Announcing The Big Poetry Weekend! – Coming up October 2021

This year The Big Poetry Weekend (formerly known as Poetry Swindon), will he held online, after missing out a year due to the Covid-19 pandemic crisis. Events can be booked via Eventbrite, and there will be wonderful workshops, readings, open mics, and events. Though we’ll all miss the tent dancing and October deluges, I’m really pleased to be a part of the proceedings, both as a volunteer and a featured reader.

As always, the guests and poets are top-notch, and I woudn’t miss it for the world!

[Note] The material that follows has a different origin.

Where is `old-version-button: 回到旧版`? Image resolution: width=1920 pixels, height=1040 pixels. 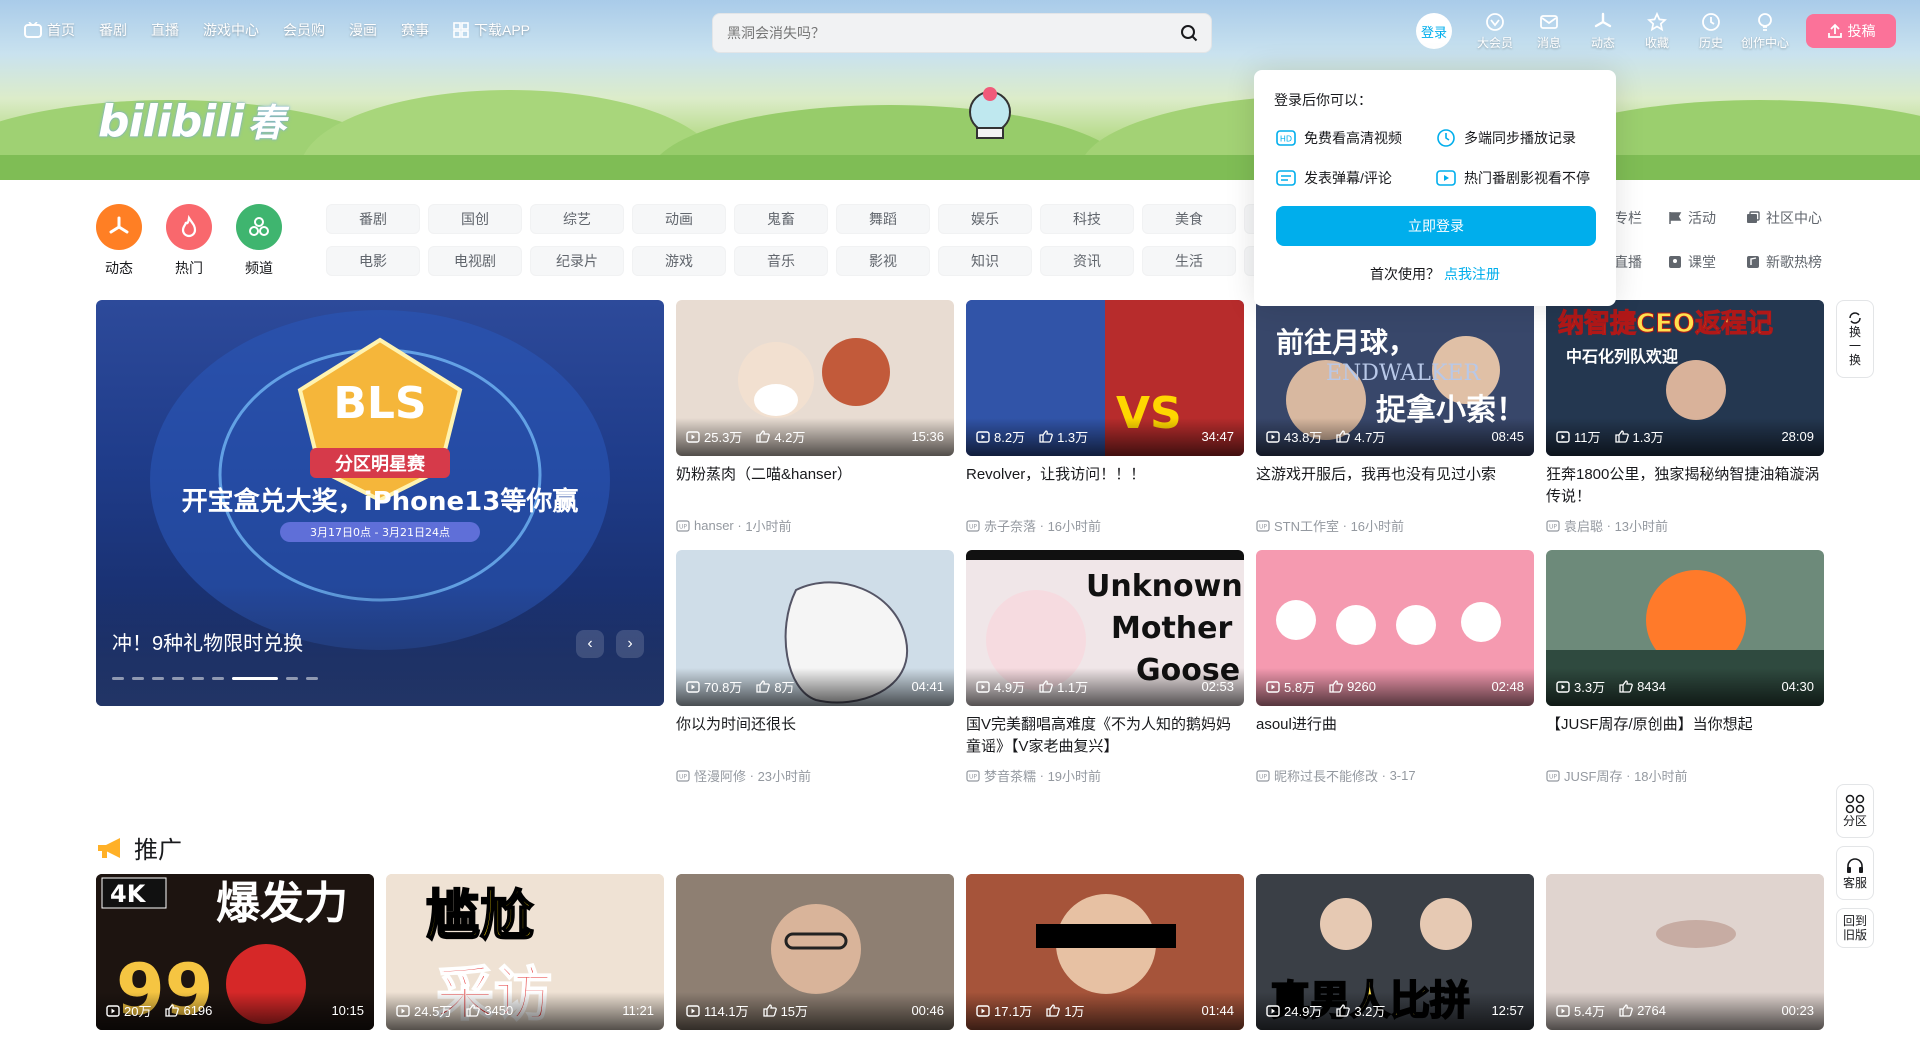 old-version-button: 回到旧版 is located at coordinates (1855, 928).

Check out the full programme here: https://bigpoetryweekend.com/2021-full-programme/

I’ll be joining some amazing fellow poets Caleb Parkin, Chaucer Cameron, Vik Shirley, and Rachel Long for the Afternoon debut poets’ reading on Sunday, 24 October 2021, which is a free event (follow the above link for ticketing, all events through Eventbrite). Please come and join us! More about the poets below.

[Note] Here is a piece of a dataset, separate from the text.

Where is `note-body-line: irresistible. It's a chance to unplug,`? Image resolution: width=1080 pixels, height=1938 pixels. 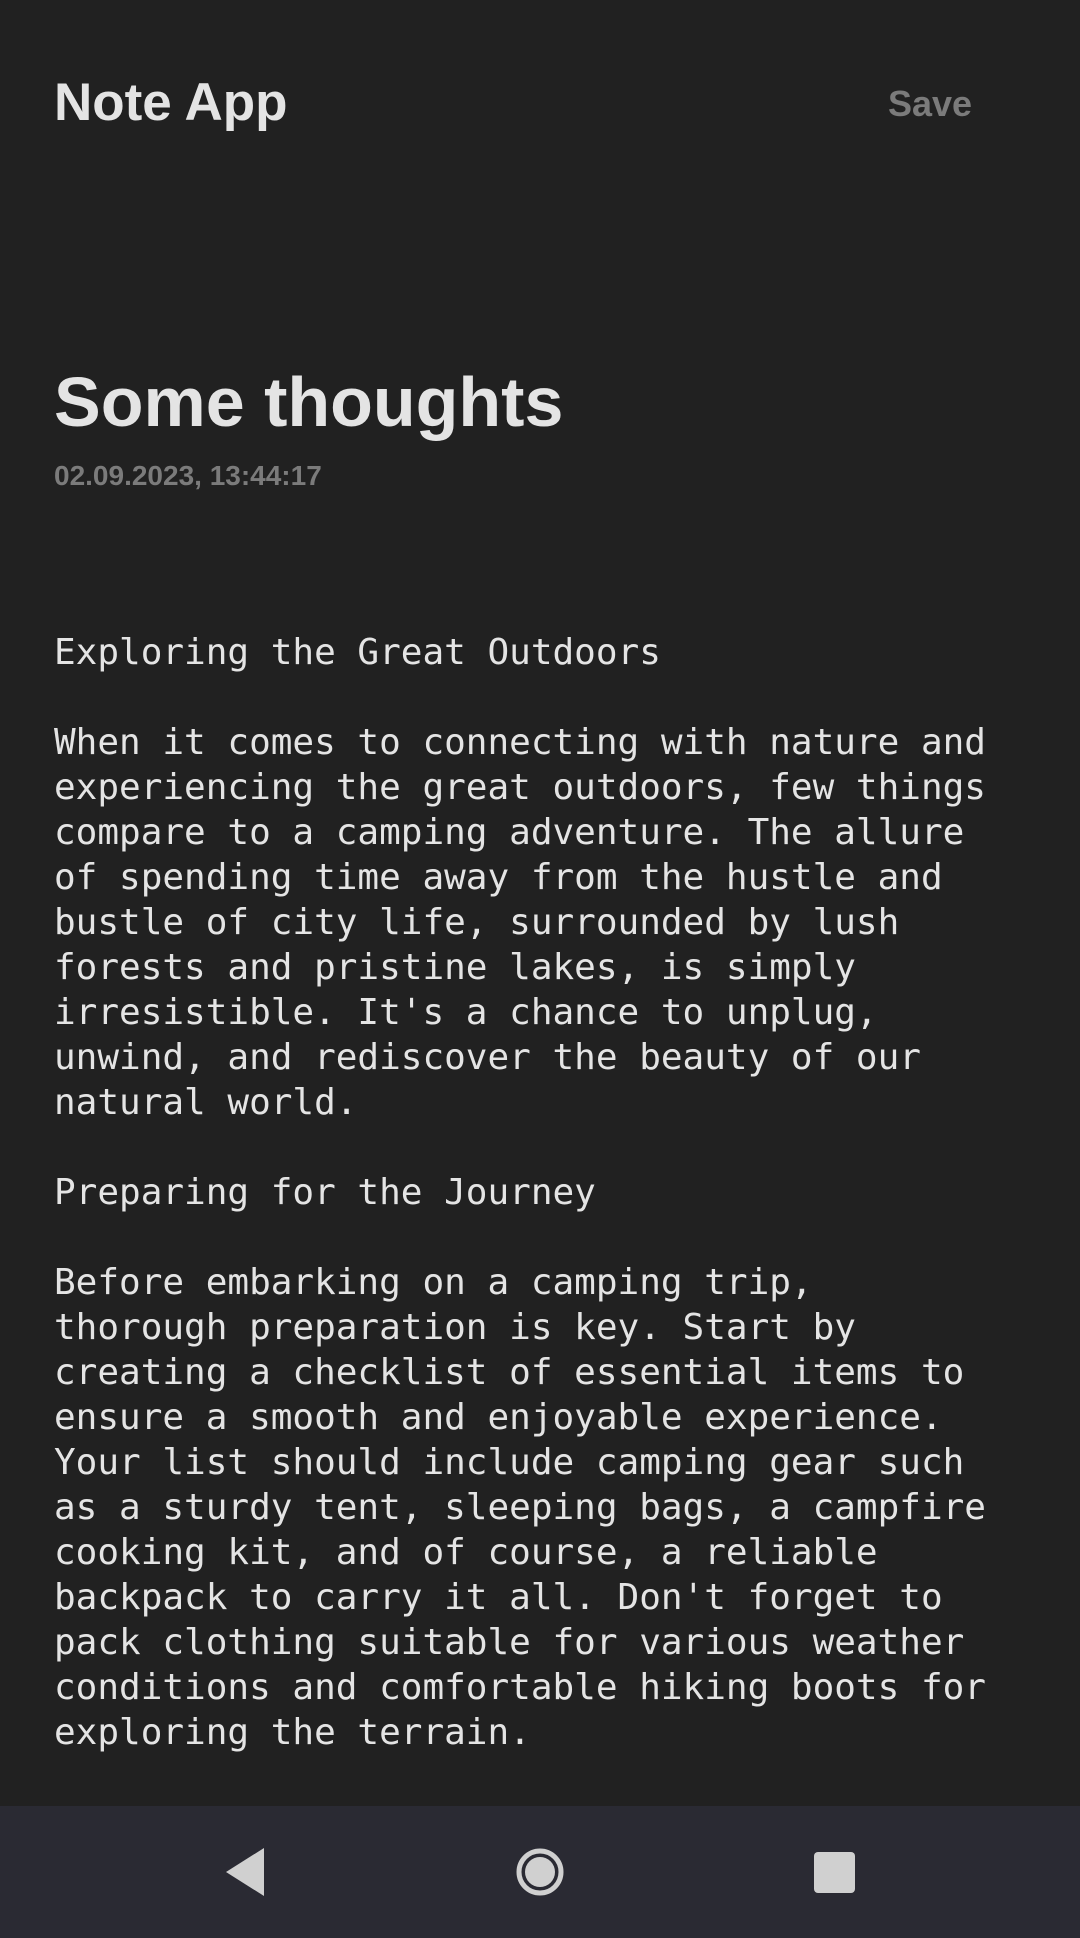 note-body-line: irresistible. It's a chance to unplug, is located at coordinates (466, 1012).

Miranda Lynn Barnes is a poet from the US, now resident in the UK. Her poems have appeared in New Welsh Reader, Shearsman, Tears in the Fence, Under the Radar, Marble Poetry, and Lighthouse Journal, among other journals. Miranda’s work has also appeared in a number of anthologies, including Bloody AmazingMaths Poems, and A Hatchery of Shadows: Poems about Plants, Brain and Imagination. Miranda taught creative writing for five years at Bath Spa University, where she now serves as Research Publications Librarian. Her debut pamphlet, Blue Dot Aubade, was published with V. Press in 2020.

Chaucer Cameron is the author of In an Ideal World I’d Not Be Murdered (Against the Grain, 2021) She has been published in magazines and anthologies, including Under the Radar, Poetry Salzburg and The North. She is also the creator of Wild Whispers, an international poetry film project, and curates and presents poetry film at events and festivals. She is co-editor of the online magazine, Poetry Film Live.

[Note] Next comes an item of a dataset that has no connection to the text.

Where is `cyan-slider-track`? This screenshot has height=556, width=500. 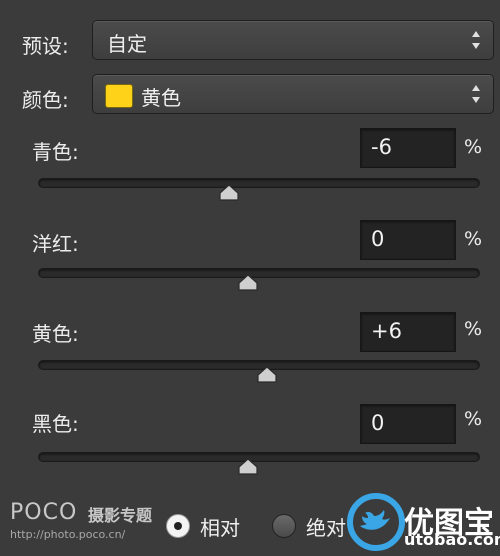
cyan-slider-track is located at coordinates (259, 183).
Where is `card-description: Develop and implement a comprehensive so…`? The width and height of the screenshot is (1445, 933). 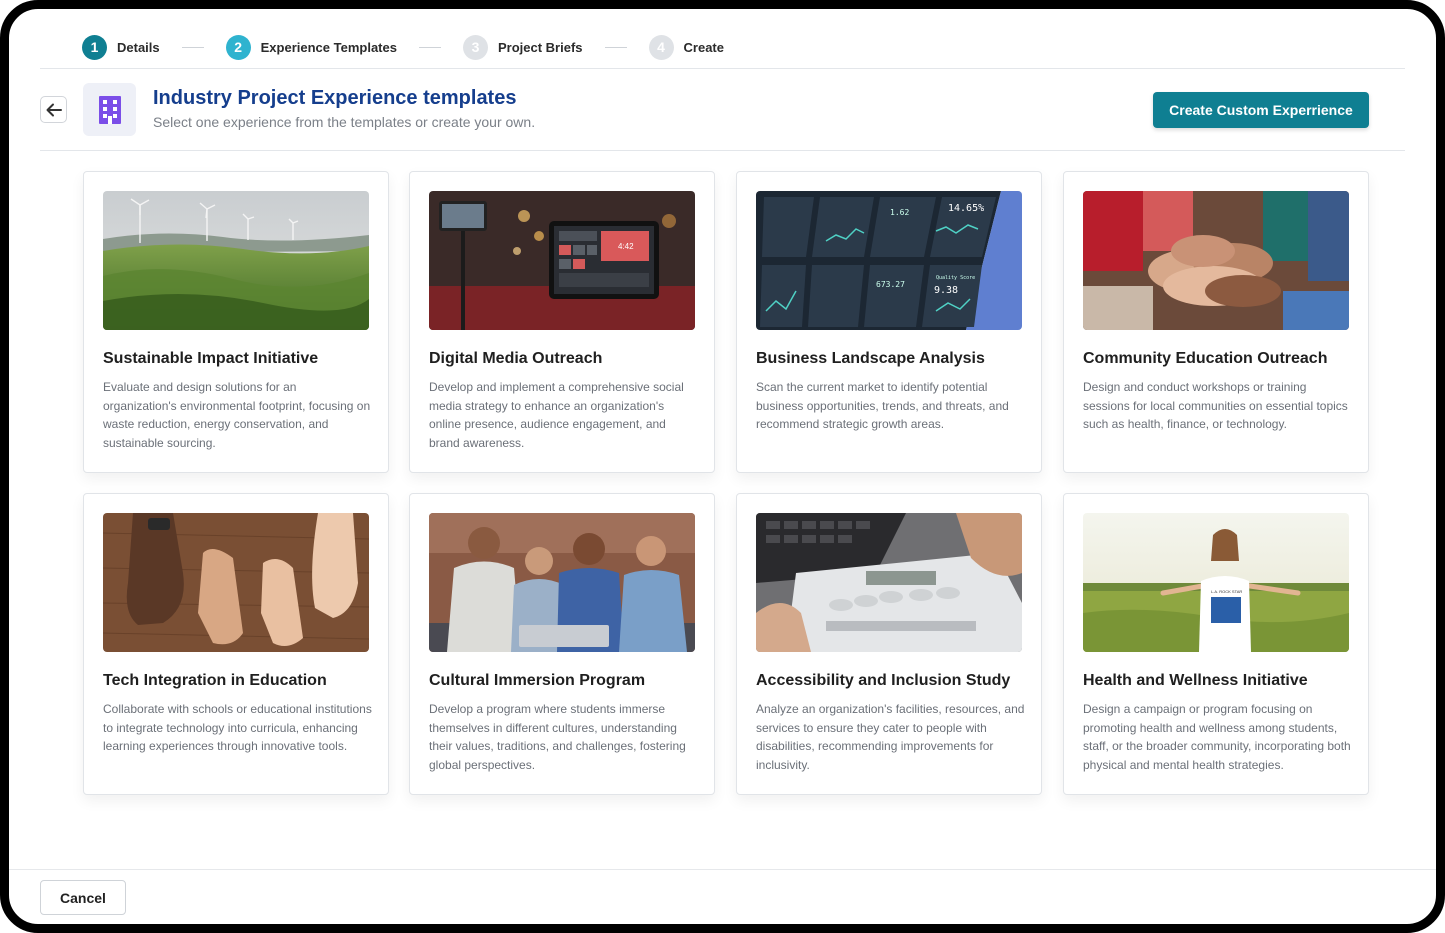
card-description: Develop and implement a comprehensive so… is located at coordinates (556, 415).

Rachel Long’s debut collection, My Darling from the Lions was published by Picador in 2020. It was shortlisted for the Forward Prize for Best First Collection, The Costa Book Award, The Rathbones Folio Prize, and the Jhalak Prize Book of the Year by a Writer of Colour.  She is the founder of Octavia Poetry Collective for women of colour, housed at the Southbank Centre. 

Caleb Parkin, Bristol City Poet 2020-22, won second prize in the National Poetry Competition 2016, the Winchester Poetry Prize 2017, and has placed on other competition shortlists. His poems have appeared in The Rialto, Poetry Review, Under the Radar, Poetry Wales, Magma, Butcher’s Dog, Lighthouse, and elsewhereHe tutors for Poetry Society, Poetry School, Cheltenham Festivals, and First Story, and holds an MSc in Creative Writing for Therapeutic Purposes (CWTP). He previously worked in BBC TV and radio production, as a teacher, and as a Senior Inclusion Worker. He lives in a human-canine pack in suburban Bristol. His debut pamphlet, Wasted Rainbow, was published with tall-lighthouse and his debut collection This Fruiting Body with Nine Arches Press in October 2021. 

Vik Shirley’s chapbook, Corpses (Sublunary Editions), was published in 2020, and her collection, The Continued Closure of the Blue Door (HVTN Press), and her photo-poetry book, Disrupted Blue and Other Poems on Polaroid (Hesterglock), were published in 2021. Her work has appeared in such places as Poetry London, The Rialto, Magma, Shearsman and 3am Magazine. She is currently studying for a PhD in Dark Humour and the Surreal at the University of Birmingham.